Over 400 years ago, England inflicted such a crushing defeat upon Spain that the once-proud colonial power never fully recovered. Nevertheless, Spanish is still one of the most widely spoken languages in the world, making English-to-Spanish translations pretty much a must for internationally active companies.
Spanish is a Romance language with Latin roots, while English developed from several West Germanic languages, which were further influenced by Norman French in the 11th century. As a result, there are both great differences and many similarities between English and Spanish, which can cause headaches for even the most professional of linguists when it comes to an English-to-Spanish translation. Unsurprisingly, the list of “false friends” is lengthy.
From maritime power to colonial power
The Spanish language reached its zenith in the 15th century, when Spain emerged as a maritime power and thus also a world power – competing with Portugal and later with England. After the English fleet devastatingly defeated the Spanish Armada in a naval battle in the English Channel in 1588, Spain’s power began to decline gradually. Spain lost its colonies one after another, particularly those in Latin America, the Philippines and Africa. The Spanish language, however, never lost its strength.
Today, there are 471 million people with Spanish as their mother tongue, and it is the second most widely spoken native language in the world after Mandarin. Spanish is not only the official language in 22 countries, but according to estimates it will also be the native language of 30% of the US population by 2050. There are already more Spanish speakers living in the USA than in Spain itself. Any company that is thinking of getting a foothold in the States needs to consider an English-to-Spanish translation for their content.

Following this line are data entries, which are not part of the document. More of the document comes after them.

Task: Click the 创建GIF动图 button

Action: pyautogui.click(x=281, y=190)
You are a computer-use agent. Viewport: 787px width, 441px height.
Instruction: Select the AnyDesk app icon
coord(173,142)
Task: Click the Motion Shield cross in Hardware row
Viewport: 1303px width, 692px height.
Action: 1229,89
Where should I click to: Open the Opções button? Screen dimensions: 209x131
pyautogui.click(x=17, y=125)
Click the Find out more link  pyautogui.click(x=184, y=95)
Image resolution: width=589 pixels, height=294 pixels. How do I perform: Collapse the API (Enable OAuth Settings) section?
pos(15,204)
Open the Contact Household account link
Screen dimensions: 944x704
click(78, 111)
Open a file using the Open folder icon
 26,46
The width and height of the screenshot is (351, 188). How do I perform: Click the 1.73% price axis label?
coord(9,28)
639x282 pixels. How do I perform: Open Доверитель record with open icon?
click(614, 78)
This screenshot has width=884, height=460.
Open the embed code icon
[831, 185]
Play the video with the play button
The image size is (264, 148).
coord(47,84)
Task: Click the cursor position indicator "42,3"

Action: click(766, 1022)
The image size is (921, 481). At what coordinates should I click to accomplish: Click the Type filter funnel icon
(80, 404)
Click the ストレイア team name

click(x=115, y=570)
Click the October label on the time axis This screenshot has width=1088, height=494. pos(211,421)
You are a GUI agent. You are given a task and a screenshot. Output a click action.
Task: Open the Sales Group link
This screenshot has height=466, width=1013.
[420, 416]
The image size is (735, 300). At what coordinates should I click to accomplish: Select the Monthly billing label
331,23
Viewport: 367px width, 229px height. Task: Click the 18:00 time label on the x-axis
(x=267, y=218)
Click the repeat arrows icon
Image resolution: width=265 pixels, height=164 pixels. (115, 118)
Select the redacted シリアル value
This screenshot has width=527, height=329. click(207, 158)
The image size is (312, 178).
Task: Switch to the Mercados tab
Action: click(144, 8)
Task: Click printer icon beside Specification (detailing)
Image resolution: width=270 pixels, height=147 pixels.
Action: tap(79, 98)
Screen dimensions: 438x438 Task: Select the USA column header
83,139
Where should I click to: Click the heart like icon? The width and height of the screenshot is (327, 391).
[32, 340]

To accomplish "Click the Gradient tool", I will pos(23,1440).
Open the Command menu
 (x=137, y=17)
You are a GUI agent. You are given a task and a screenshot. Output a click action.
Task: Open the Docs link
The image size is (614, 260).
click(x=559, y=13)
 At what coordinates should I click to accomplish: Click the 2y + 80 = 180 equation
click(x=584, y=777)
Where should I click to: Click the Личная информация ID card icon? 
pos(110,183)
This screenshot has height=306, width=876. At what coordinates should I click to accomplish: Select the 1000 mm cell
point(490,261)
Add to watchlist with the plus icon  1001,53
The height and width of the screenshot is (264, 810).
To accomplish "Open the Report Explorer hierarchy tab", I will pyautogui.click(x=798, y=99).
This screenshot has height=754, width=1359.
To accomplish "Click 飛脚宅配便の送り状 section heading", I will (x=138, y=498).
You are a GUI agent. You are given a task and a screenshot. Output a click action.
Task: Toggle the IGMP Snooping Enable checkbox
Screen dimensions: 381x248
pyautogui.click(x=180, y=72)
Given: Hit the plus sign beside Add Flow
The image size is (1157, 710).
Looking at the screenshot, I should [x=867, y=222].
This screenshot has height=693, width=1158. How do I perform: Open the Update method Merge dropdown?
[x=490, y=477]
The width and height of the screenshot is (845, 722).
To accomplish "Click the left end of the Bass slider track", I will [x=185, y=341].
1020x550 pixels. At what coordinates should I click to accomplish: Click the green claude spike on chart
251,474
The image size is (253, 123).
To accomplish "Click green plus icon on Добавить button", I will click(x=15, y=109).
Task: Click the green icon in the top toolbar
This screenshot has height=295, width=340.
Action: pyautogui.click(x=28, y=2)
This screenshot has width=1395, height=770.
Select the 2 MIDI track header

Spain and Latin America are not the same thing
Not all Spanish is the same. Each country that was once colonised by Spain went on to develop its own local characteristics. The linguistic variants in Latin America, in particular, differ significantly from European Spanish. The differences are not limited to vocabulary; they also include forms of address and the use of verb tenses. If you’re planning an English-to-Spanish translation for your texts, it’s essential that you let your translation partner know which country your translation is intended for.